County: Carlow Site name: Barrack Street/Potato Market/Kennedy Avenue, Carlow
Sites and Monuments Record No.: CW007-018 Licence number: E004653; C000731 (ext.)
Author: Robert Hanbidge & Seán Shanahan; Shanarc Archaeology Ltd.
Site type: Urban, post-medieval
Period/Dating: Modern (AD 1750-AD 2000)
ITM: E 672291m, N 676450m
Latitude, Longitude (decimal degrees): 52.834144, -6.927131
Licensed archaeological monitoring of ground works associated with the rehabilitation of 941m of existing water mains and all associated assets at locations in Potato Market, Kennedy Avenue (R430) and Barrack Street (R448) in Carlow Town was carried out between July and October 2022, under an extension of Ministerial Consent C000731 (Excavation Registration no. E004653 and Detection Device Registration no. R000408).
The development works were located in the south-eastern quadrant of the historic core of Carlow town, with works at the Potato Market and to the north-western half of Kennedy Avenue being located within the Zone of Notification for the historic town (CW007-018). The works to the south-eastern half of Kennedy Avenue and on Barrack Street were located outside the Zone of Notification.
Archaeologically monitored ground works generally consisted of the excavation of pits (both launch pits and trial pits) to facilitate horizontal directional drilling for the installation of the replacement water-mains, to investigate the suitability of the stratigraphy for directional drilling and to located pre-existing services.
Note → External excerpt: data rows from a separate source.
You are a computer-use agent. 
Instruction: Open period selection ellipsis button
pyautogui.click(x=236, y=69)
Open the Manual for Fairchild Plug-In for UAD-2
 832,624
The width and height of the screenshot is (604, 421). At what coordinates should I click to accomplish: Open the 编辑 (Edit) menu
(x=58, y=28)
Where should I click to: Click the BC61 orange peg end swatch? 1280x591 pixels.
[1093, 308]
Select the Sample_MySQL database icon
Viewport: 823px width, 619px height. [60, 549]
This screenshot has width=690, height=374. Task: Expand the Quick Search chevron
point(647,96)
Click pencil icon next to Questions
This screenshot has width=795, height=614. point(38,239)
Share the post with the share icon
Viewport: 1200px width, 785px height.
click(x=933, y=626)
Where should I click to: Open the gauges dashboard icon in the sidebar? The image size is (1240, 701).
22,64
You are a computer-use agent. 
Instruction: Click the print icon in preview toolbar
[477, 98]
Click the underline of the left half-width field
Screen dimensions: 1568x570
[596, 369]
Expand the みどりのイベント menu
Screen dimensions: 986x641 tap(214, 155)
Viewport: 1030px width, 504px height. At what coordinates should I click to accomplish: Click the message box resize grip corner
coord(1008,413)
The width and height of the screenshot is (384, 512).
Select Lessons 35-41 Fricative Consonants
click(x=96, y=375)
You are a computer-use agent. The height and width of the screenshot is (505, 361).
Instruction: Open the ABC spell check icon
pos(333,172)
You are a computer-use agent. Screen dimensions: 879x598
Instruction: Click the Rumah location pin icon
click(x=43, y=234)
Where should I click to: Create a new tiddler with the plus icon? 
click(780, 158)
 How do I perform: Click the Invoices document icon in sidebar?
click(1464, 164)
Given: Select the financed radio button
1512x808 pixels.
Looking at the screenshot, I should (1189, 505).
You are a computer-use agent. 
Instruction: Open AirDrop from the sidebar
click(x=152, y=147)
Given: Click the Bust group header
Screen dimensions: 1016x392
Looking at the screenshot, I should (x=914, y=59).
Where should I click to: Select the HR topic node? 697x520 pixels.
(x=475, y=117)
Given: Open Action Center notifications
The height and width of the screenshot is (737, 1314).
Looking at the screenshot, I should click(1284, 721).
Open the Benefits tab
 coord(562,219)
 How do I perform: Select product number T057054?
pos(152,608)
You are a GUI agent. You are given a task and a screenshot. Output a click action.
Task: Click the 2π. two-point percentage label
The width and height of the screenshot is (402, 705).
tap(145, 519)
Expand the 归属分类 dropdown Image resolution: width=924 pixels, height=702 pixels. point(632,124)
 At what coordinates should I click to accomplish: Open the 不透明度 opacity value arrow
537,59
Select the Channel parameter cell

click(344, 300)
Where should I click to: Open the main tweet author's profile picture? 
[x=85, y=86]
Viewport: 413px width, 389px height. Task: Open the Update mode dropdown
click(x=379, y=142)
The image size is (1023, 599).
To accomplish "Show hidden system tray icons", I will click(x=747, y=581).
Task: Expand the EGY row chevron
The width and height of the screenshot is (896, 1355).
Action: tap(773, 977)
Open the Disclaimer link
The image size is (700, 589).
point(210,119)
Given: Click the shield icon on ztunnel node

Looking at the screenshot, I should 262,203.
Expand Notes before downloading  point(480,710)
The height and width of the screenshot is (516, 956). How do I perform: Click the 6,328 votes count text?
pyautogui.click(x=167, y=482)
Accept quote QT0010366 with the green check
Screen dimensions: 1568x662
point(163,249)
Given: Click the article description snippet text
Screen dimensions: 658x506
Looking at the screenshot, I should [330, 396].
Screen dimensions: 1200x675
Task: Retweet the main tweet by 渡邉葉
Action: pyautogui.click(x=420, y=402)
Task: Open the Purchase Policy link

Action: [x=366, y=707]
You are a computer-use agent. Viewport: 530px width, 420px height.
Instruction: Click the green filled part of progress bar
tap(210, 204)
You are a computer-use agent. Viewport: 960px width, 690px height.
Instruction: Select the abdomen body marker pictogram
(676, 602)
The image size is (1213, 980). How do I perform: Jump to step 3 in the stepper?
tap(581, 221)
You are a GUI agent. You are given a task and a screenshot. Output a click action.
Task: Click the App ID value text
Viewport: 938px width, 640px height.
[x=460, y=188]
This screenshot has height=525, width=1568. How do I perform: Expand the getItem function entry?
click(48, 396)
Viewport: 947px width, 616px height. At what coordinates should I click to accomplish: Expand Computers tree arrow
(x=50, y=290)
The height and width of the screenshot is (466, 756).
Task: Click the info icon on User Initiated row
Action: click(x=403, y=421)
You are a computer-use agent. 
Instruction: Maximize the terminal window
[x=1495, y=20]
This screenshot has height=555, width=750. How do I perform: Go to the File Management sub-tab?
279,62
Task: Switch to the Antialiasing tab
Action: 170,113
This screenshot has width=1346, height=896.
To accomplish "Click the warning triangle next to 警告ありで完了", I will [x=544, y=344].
The launch pits/trial pits were generally narrow in form and varied in size owing to their specific location requirements; they approximately measured between c. 2.1-2.8m in length, c. 0.75-1.35m in width and 0.85-2.6m in depth. The pits were sited at multiple points along the replacement water-mains alignment to both sides of Barrack Street and to the south side of Kennedy Avenue. Open slit trenching was used along the scheme where directional drilling was not possible, and wholly at the north-west end of Kennedy Avenue and wholly at the Potato Market. Open slit trenching was also used where underground services and connections required open air works. The main water-mains slit-trench generally measured 0.9m in width and 1.2m in depth (1.9m being the maximum excavated depth). A range of services were encountered at various depths and orientations within the launch/trial pits and in the main slit-trench.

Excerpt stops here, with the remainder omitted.